» **Exercise brief**: In the records below, some lines contain the word "agent". Copy each of them.

Records to process Start Marker

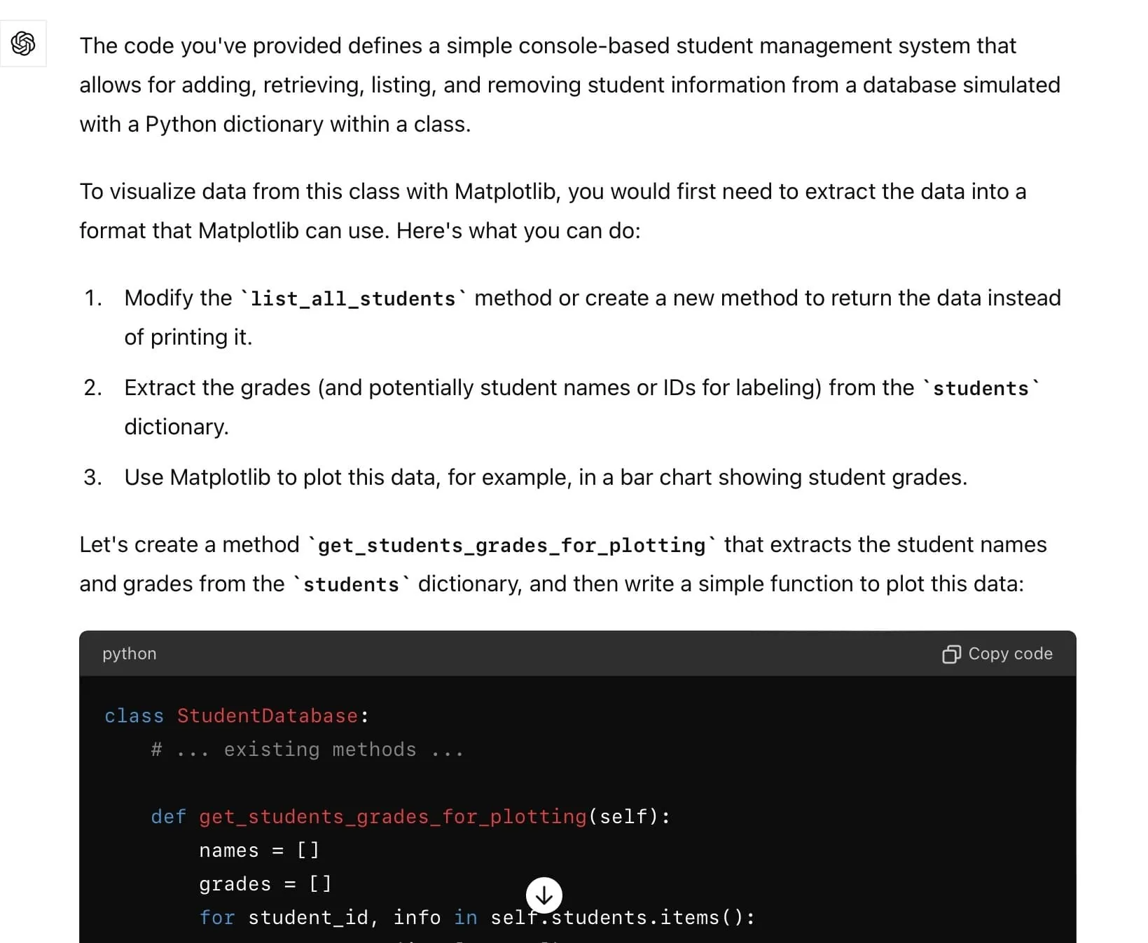Click the list item starting "Use Matplotlib to plot"
Image resolution: width=1148 pixels, height=943 pixels.
545,477
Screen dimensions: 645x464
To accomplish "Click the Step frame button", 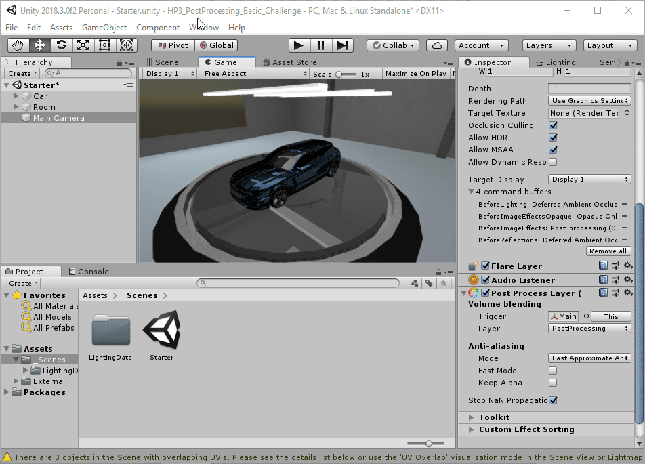I will click(x=343, y=45).
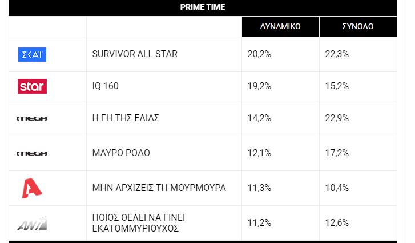Select the 12,6% total share value
The image size is (415, 243).
[x=337, y=223]
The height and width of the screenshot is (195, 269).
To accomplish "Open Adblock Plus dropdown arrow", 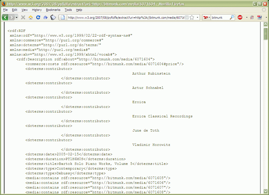I will 246,17.
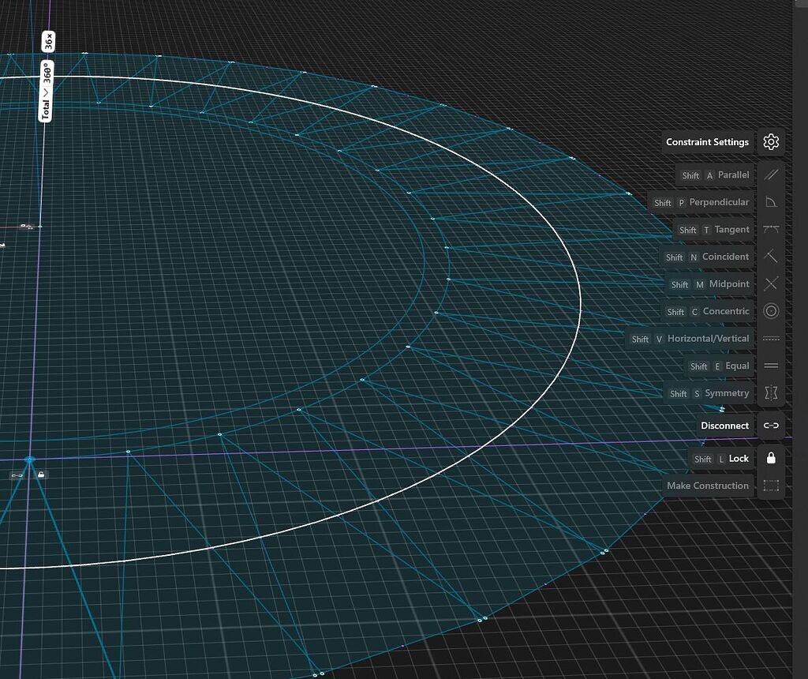Viewport: 808px width, 679px height.
Task: Click the Constraint Settings label
Action: pos(707,142)
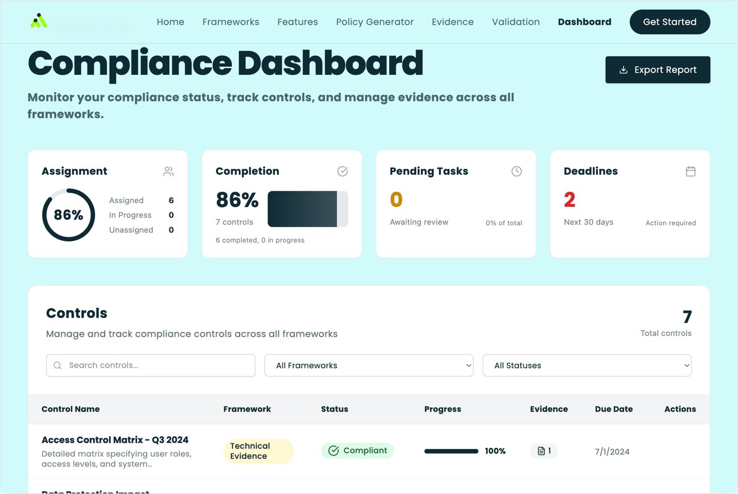The image size is (738, 494).
Task: Click the clock icon on Pending Tasks card
Action: (x=517, y=171)
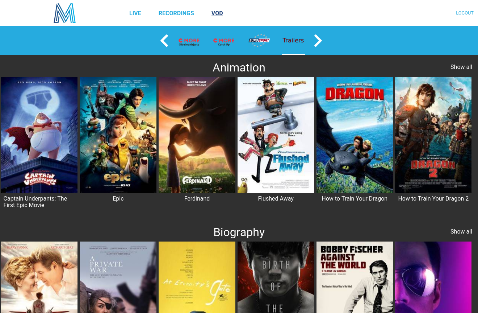Click the M logo in header

[64, 13]
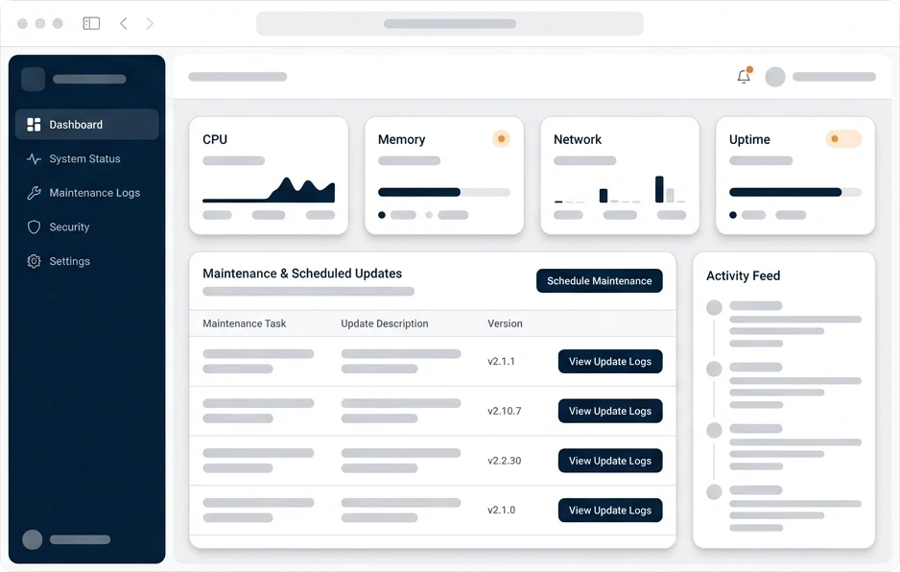Click the Memory card orange status indicator
This screenshot has width=900, height=572.
pyautogui.click(x=501, y=139)
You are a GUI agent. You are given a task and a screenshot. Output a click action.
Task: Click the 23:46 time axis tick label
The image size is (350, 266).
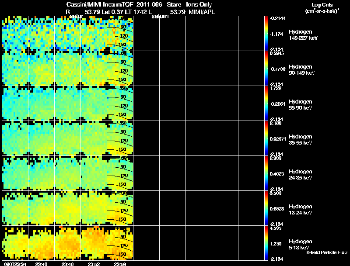pos(67,264)
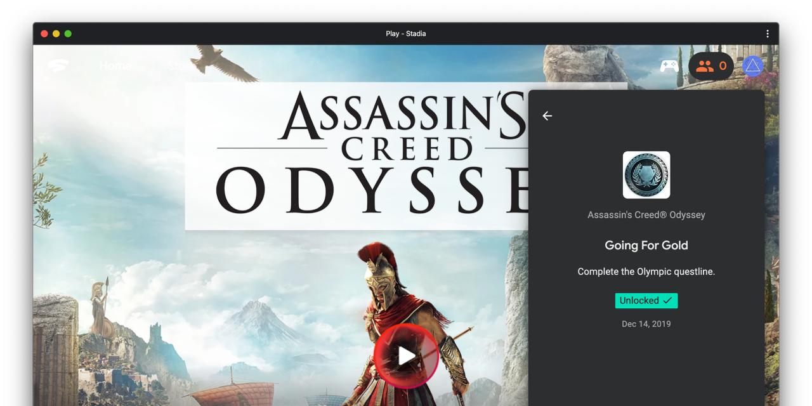Open the Home tab
The height and width of the screenshot is (406, 812).
point(115,66)
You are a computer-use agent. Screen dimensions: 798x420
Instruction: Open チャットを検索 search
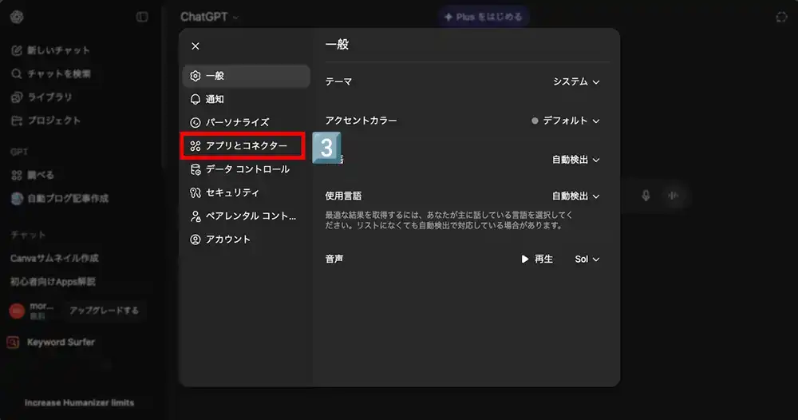click(58, 73)
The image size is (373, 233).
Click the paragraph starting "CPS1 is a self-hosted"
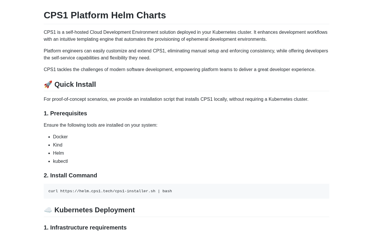pyautogui.click(x=185, y=36)
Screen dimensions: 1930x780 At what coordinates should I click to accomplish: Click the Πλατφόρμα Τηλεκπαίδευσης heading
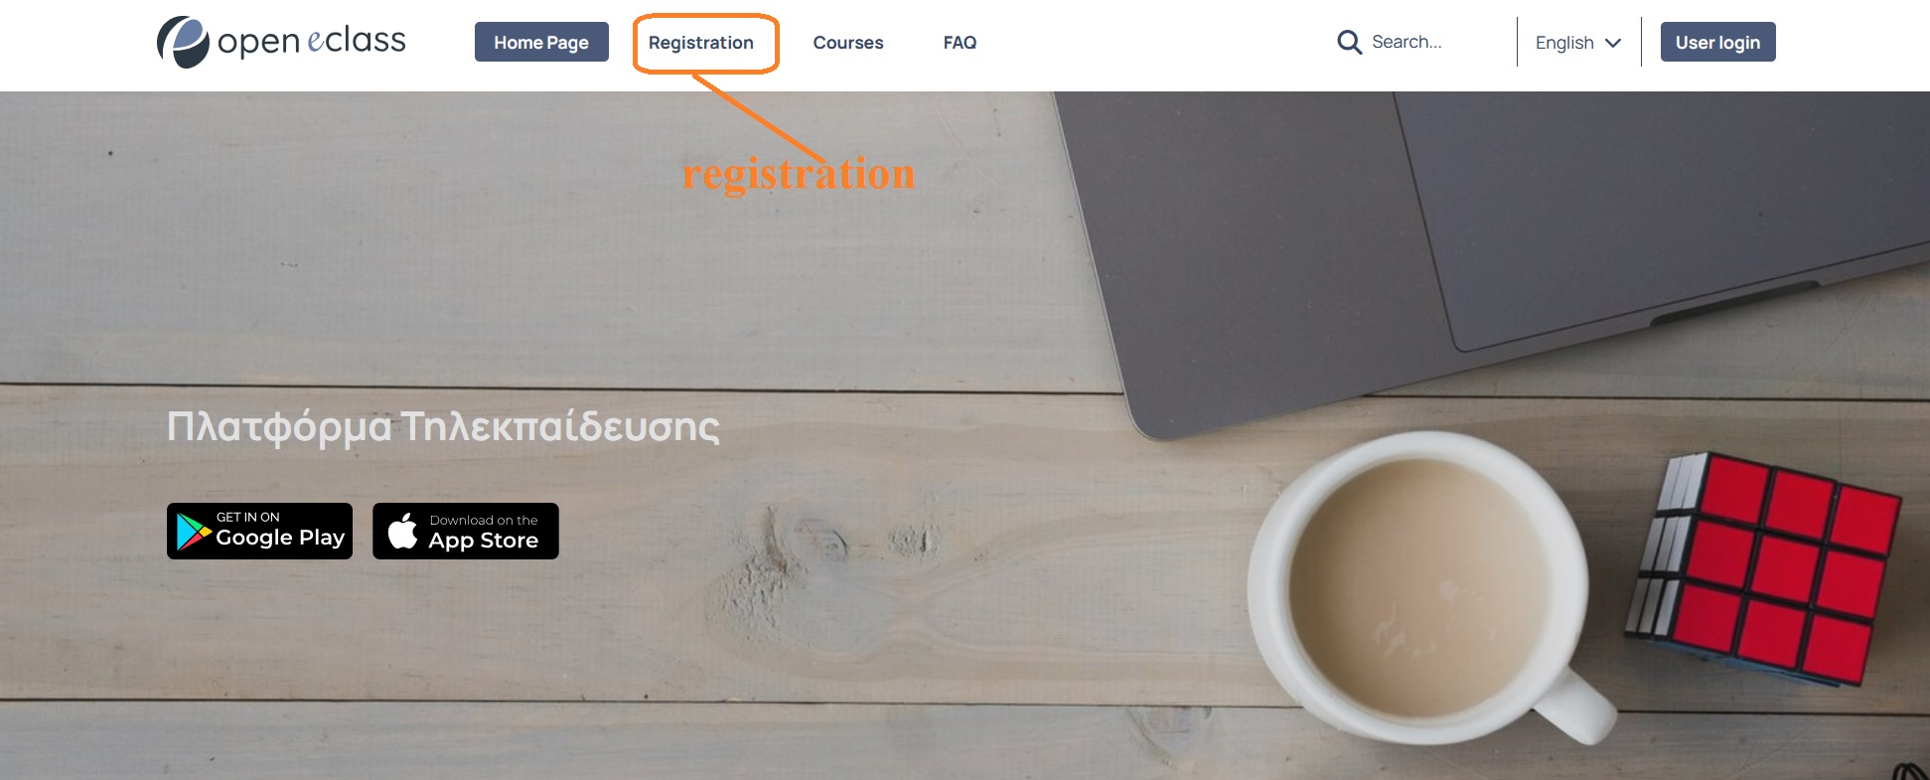coord(443,426)
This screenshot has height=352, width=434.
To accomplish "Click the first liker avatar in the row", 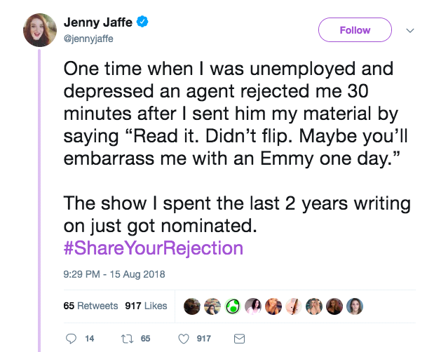I will tap(191, 306).
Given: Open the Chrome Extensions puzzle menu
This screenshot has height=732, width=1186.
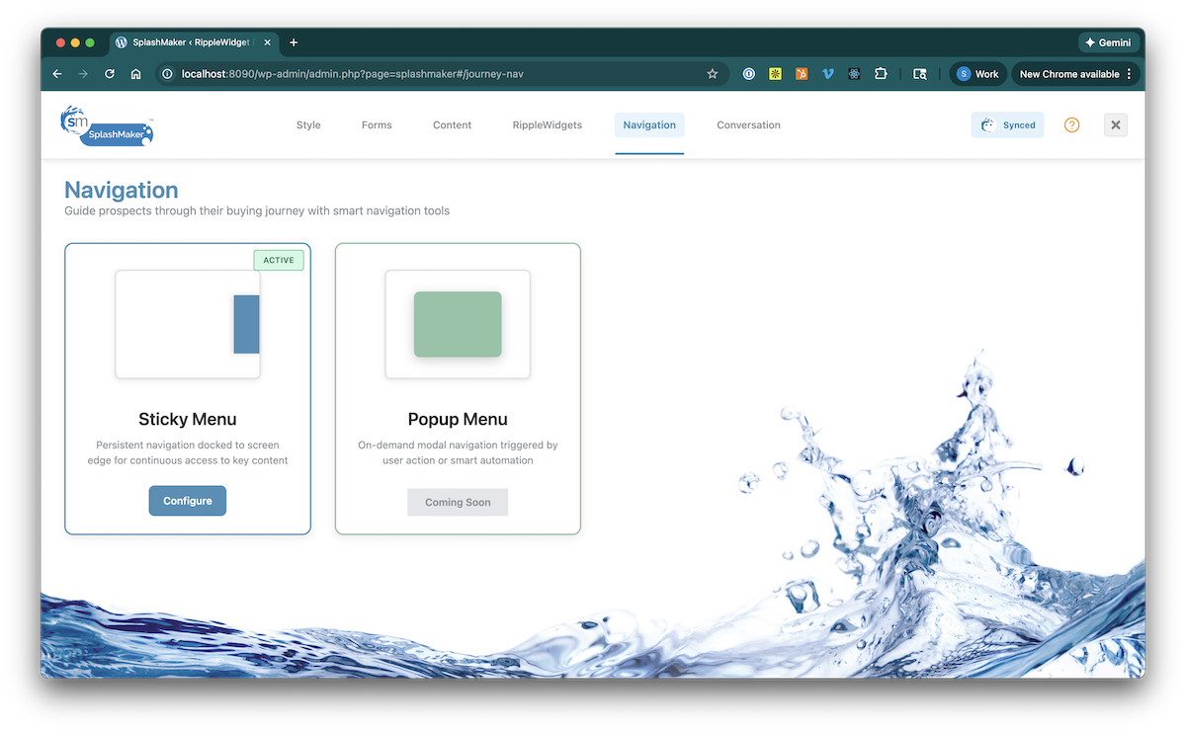Looking at the screenshot, I should point(881,74).
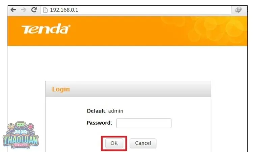Click into the Password input field
The height and width of the screenshot is (152, 270).
coord(144,123)
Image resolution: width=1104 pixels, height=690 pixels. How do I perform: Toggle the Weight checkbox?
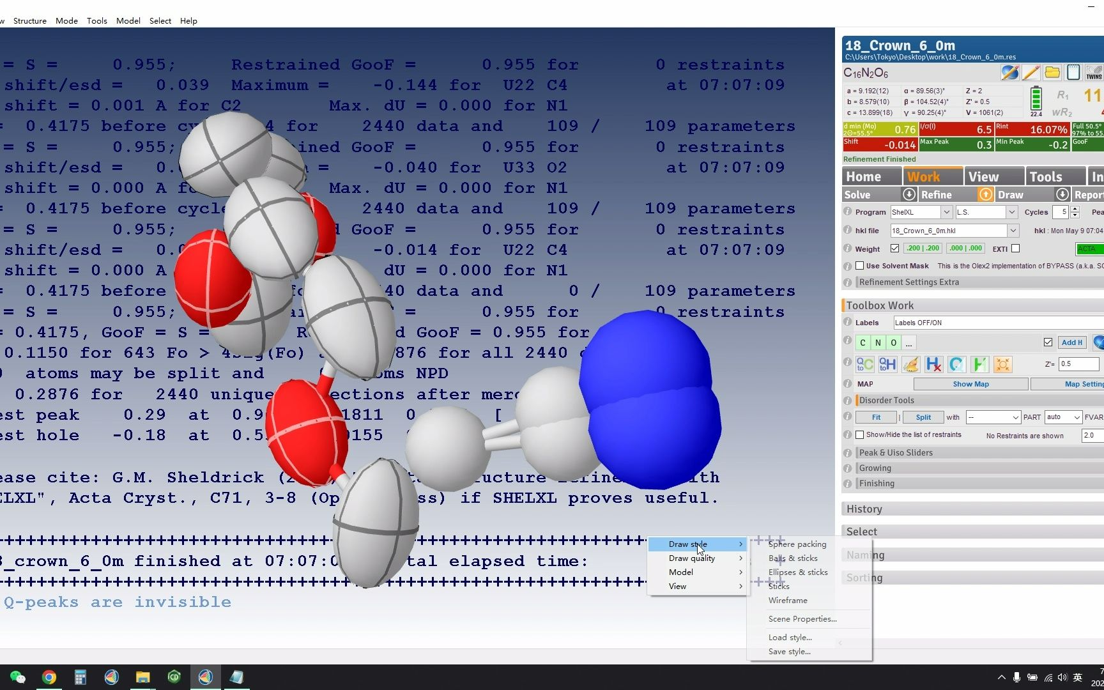894,249
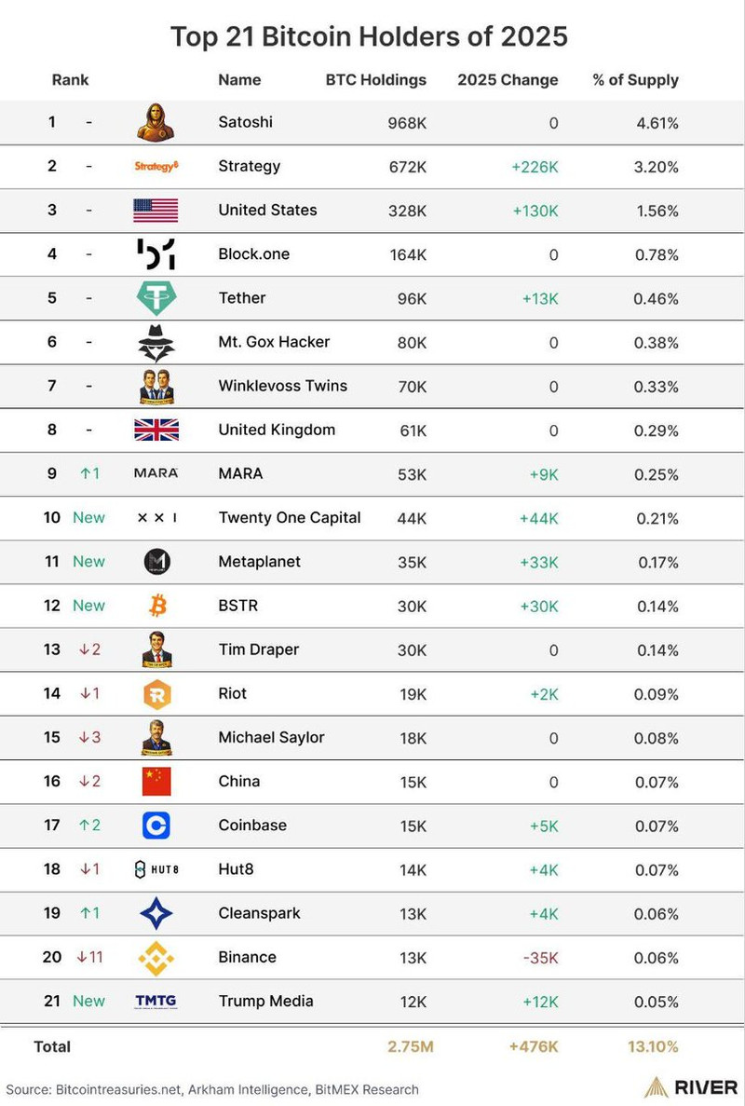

Records to process End Marker

» **Result of the task**:
You are a GUI agent. You are given a task and a screenshot. Output a click action.
You are a computer-use agent. Screen dimensions: 798x420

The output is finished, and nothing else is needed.